Leave out any pictures and transcribe all other data below exactly.

SOURCE INFORMATION:
= = =

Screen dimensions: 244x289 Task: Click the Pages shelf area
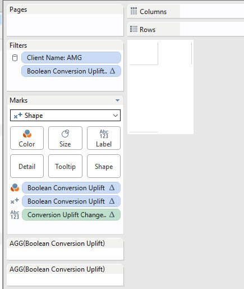(x=65, y=20)
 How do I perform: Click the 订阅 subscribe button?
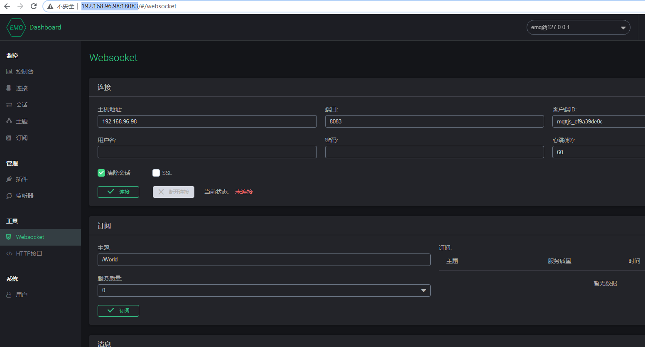(118, 310)
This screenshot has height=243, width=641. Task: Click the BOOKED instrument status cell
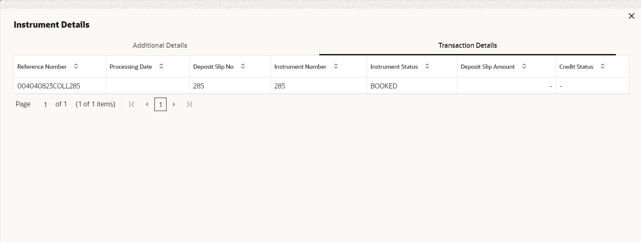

= = =

WRITTEN SOLUTION:
Screen dimensions: 244x289 Task: Click the Pages shelf area
(x=65, y=20)
 How do I perform: Click the 订阅 subscribe button?
(118, 310)
This screenshot has height=243, width=641. Task: Click the BOOKED instrument status cell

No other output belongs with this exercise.